Borrowings. Borrowings, which consisted solely of Federal Home Loan Bank of Boston advances, increased $13.5 million, or 10.4%, to $142.9 million at September 30, 2024, compared to $129.5 million from June 30, 2024. Advances were used to fund loan growth that exceeded our increase in deposits, described above.
Total Surplus. Total surplus decreased $55,000 to $80.2 million at September 30, 2024 compared to $80.3 million at June 30, 2024. Total surplus decreased due to a a net loss of $632,000 for the three months ended September 30, 2024, partially offset by a $577,000 decrease in accumulated other comprehensive loss to $1.2 million at September 30, 2024.
Comparison of Financial Condition at June 30, 2024 and June 30, 2023
Total Assets. Total assets increased $102.3 million, or 13.6%, to $853.0 million at June 30, 2024, from $750.6 million at June 30, 2023. The increase was primarily due to an increase in loans and, to a lesser extent, an increase in investment securities, partially offset by a decrease in cash and cash equivalents.
Cash and Cash Equivalents. Cash and cash equivalents decreased $8.1 million, or 15.5%, to $44.1 million at June 30, 2024 from $52.2 million at June 30, 2023. The decrease was due to using excess cash to fund loan growth and invest in securities.
Investment Securities. Investment securities, comprised of both available for sale and held to maturity securities, increased $15.0 million, or 20.9%, to $86.6 million at June 30, 2024 from $71.7 million at June 30, 2023. The increase was due primarily to our using excess cash provided by deposits as well as increased borrowings to invest in investment securities.
Gross Loans. Loans increased $83.4 million, or 13.9%, to $684.4 million at June 30, 2024 compared to $601.0 million at June 30, 2023. We experienced increases in all loan categories. The primary increases were in construction loans ($43.7 million, or 75.8%) and multi-family residential real estate loans ($17.1 million, or 15.8%). We focused our efforts on these types of loans at a higher point in the market interest rate cycle. Our strategy is to continue to grow our loan portfolio, with a focus on commercial real estate, multi-family residential real estate and construction loans, while continuing to originate single-family residential real estate loans to support local homebuyers.

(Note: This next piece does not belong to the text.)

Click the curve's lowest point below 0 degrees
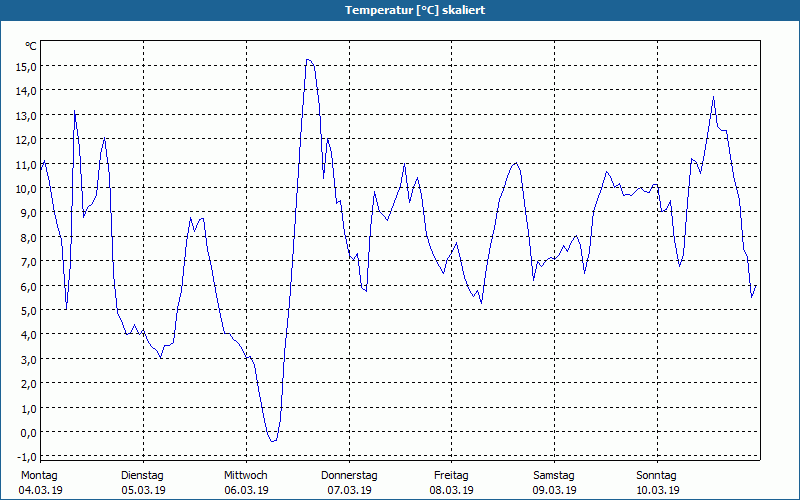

Deposits. Deposits increased $59.0 million, or 10.2%, to $635.4 million at June 30, 2024 from $576.4 million at June 30, 2023. The increase was due primarily to an increase in certificates of deposit, which increased $35.4 million, or 15.6%, to $262.2 million at June 30, 2024 from $226.8 million at June 30, 2023, as customers sought deposit products with higher interest rates during a period of increasing market interest rates. This increase was comprised of increases of $22.5 million, or 16.3%, in certificates of deposit in amounts of less than $250,000 (the limit for federal deposit insurance), and $12.9 million, or 14.6%, in certificates of deposit of $250,000 or greater. All of our deposits are fully insured due to the additional insurance provided under the DIF. The increase in deposits was also due to a $27.1 million, or 46.4%, increase in money market accounts, to $85.5 million at June 30, 2024 from $58.4 million at June 30, 2023. We obtained $15.0 million of new money market funds by applying for the Massachusetts Small Business Funding Program, as the Commonwealth of Massachusetts places municipal deposits with financial institutions who participate in the program. Participation in this program requires ongoing lending to small businesses in amounts of less than $1.0 million.
Borrowings. Borrowings, which consisted solely of Federal Home Loan Bank of Boston advances, increased $37.8 million, or 41.2%, to $129.5 million at June 30, 2024, compared to $91.7 million from June 30, 2023. Advances were used to fund asset growth that exceeded our increase in deposits, described above.
Total Surplus. Total surplus increased $3.2 million, or 4.2%, to $80.3 million at June 30, 2024 compared to $77.0 million at June 30, 2023. Total surplus increased due to a $1.5 million decrease in accumulated other comprehensive loss to $1.8 million at June 30, 2024, combined with net income of $786,000 and a one-time increase of $1.0 million, representing the net cumulative impact of the adoption of CECL effective July 1, 2023. The change in accumulated other comprehensive loss was due to a net unrealized gain in our pension plan of $880,000 and a gain in unrealized security holdings of $566,000.